# Brembo BBK with a little twist



## miteybites (Aug 16, 2011)

I've been slowly gathering parts to put together a BBK for my 03' golf TDI, and now I'm finally almost there. Parts *I've gotten so far:
Front:
-Zimmerman 312mm crossdrilled GTI rotors
-GTI front spindles
-new wheel bearings
-Porsche Boxster front calipers
-Hawk HPS pads
-Braided lines
-Pure Motorsports caliper brackets
-15mm spacers

Rear:
-Zimmerman 289mm crossdrilled rotors, normally for the front
-Porsche Boxster S rear calipers
-Hawk HPS pads
-custom brackets I made at work
-Braided flex line
-25mm spacers

I blasted the calipers yesterday, and got the calipers masked and painted today with G2 caliper paint. Suprisingly that little 4oz can of paint did all 4 calipers ,inside and out, with paint to spare.*



























The plan is to plumb in a wilwood proportioning valve to tame the massive rear brake bias my car will soon have. I will also eventually be making a seporate manual parking brake caliper.*

Here's some mock up pictures from a while back.*
*
Front, nothing real special here










And the rear with my custom cnc'd brackets. (pics of those shortly)


























And a pic of what all of this is going on.*


----------



## miteybites (Aug 16, 2011)

Got the calipers all prepped for painting the logos.










Also got the spindles blasted and painted, still gotta get another wheel bearing and get them installed.










and here's the front all bolted together










and the rear calipers and custom brackets


----------



## miteybites (Aug 16, 2011)

So I've run into a problem with plumbing in the proportioning valve.

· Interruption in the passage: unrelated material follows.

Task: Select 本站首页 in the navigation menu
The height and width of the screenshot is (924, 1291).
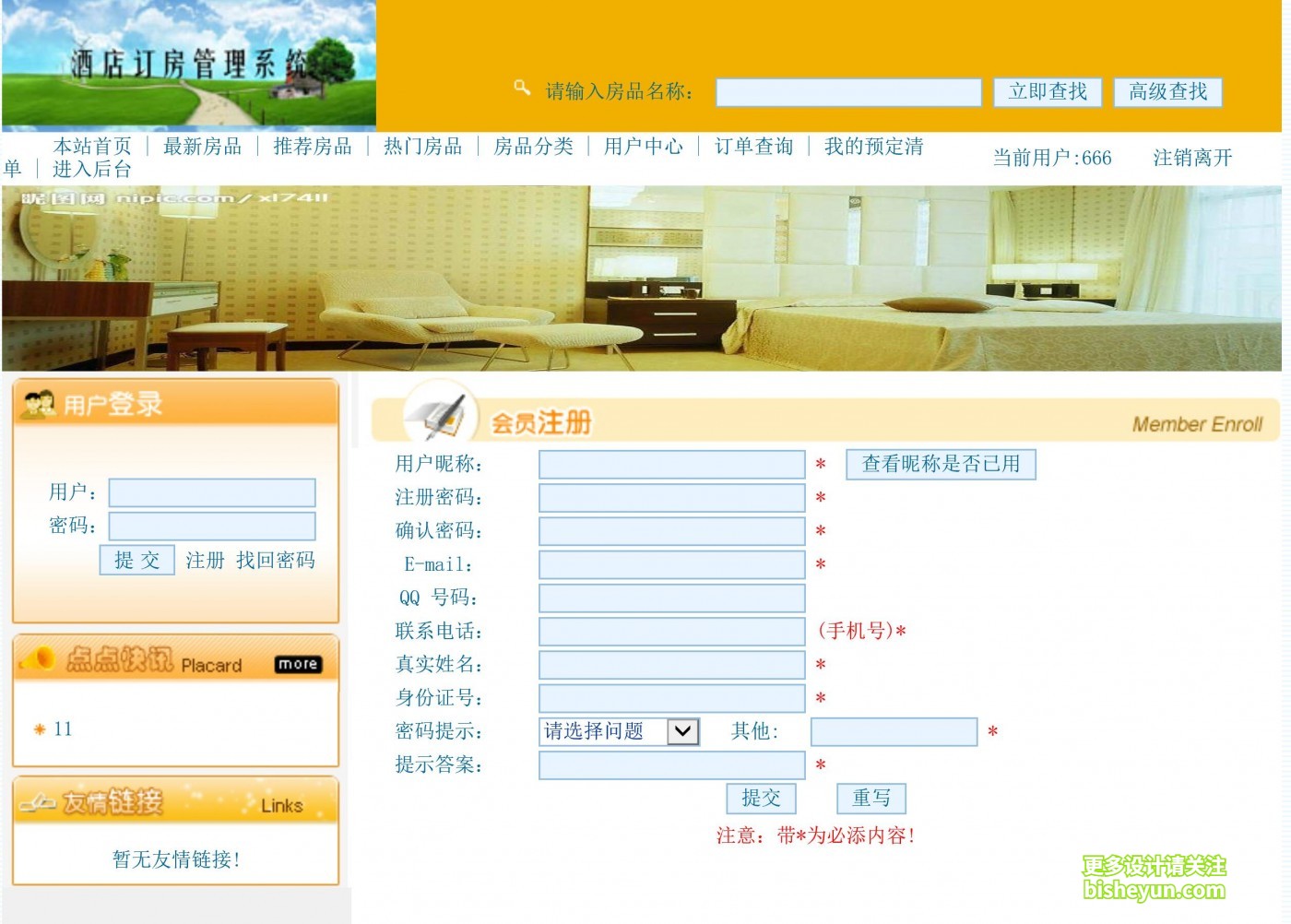Action: (x=92, y=146)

The wilwood valve has one line in for the front with two outputs, and one line in for the rear with one line out. This obviously won't work too well since there are 4 separate lines going to each caliper. So my question is, are the front and rear lines completely separated in the abs block. There are 2 lines in and 4 lines out so if the front and rear lines are separate, then I can put the proportioning valve in before the abs system and just plug one of the front outs on the valve. Maybe one of you gurus know.


----------



## blubullet509 (Oct 15, 2007)

Im sure this won't answer your question but that abs module/valve body has its own internal proportioning valve. Wouldn't know how it would react with that proportioning valve b4 or after it.

I think your going to have to ditch the proportioning valve or the abs


----------



## miteybites (Aug 16, 2011)

Yea I found that out in doing some research. I don't know if the abs pump will be able to handle adjusting the rear brakes, it may be working too hard to constantly adjust the pressure to the rear, I guess I could just try it lol.


----------



## Chickenman35 (Jul 28, 2006)

I'd try it with just the factory ABS. The Bosch system seems to be quite good. I Autocross and Track day my 1998 Audi A4 1.8T. I've upgraded to 312mm front rotors and Porsche Boxster calipers. Rear brakes are stock.

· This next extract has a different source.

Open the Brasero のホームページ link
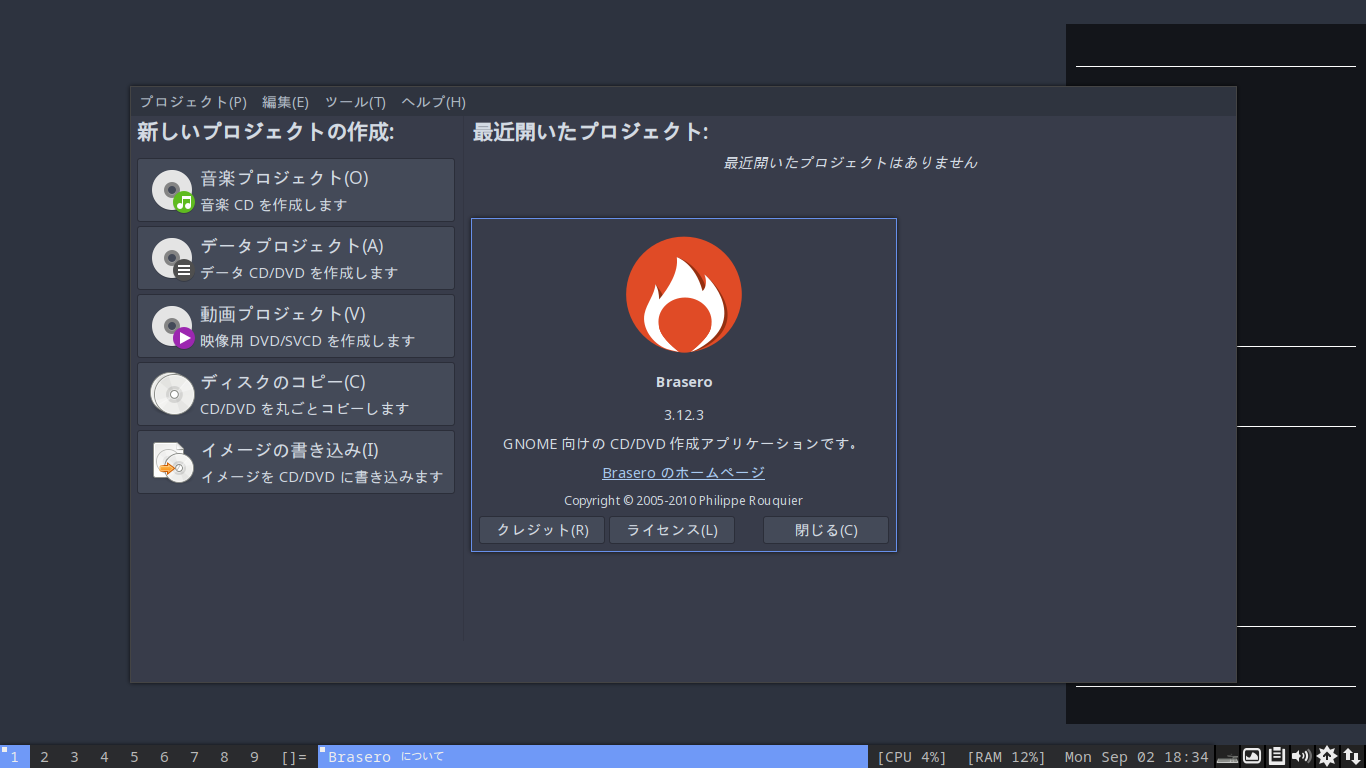 pos(683,472)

Now normally, you would think that is a big mismatch between front and rear...but the factory ABS handles the changes in Rotor size very well. I can trail brake into corners with ease and use the rear braking to rotate the car. The factory ABS handles the biasing difference very well. 

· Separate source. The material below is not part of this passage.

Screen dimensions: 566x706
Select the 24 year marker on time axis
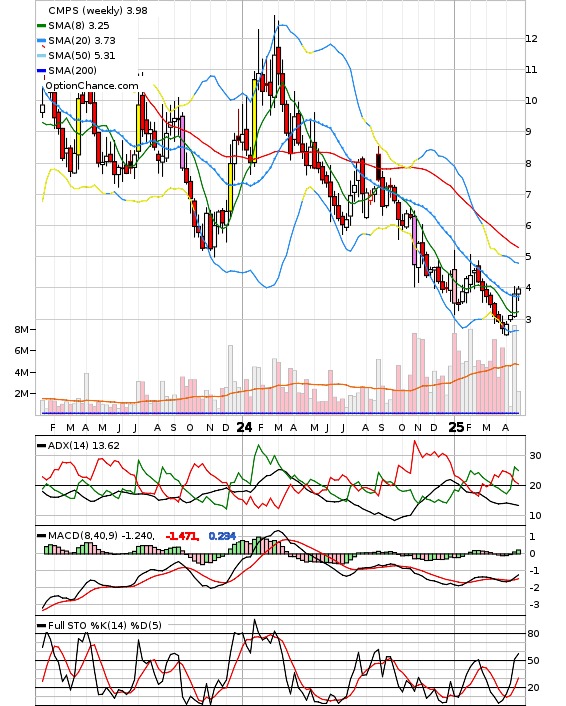click(244, 427)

In fast sweepers I can easily modulate the brakes and have the inside front tire just on the verge of ABS chirping. 

Biggest problem with car now is that I can run the car so hard and repeatably for lap after lap, that I can boil the WilWood 570 fluid after about 20 minutes. Going to change to Motul RBF 600 and add some cooling to solve that problem.

So give the factory ABS a shot before changing anything. I think you'll be pleasantly surprised.


----------



## sardo_67 (Dec 26, 2009)

How did this turn out!?!?!?!?!?


----------



## aznsap (Aug 7, 2010)

is there a DIY somewhere with what needs to be done to the porsche boxster calipers to make them work on our VW/audi? 

i know the caliper's need to be flipped from one side to the other.


----------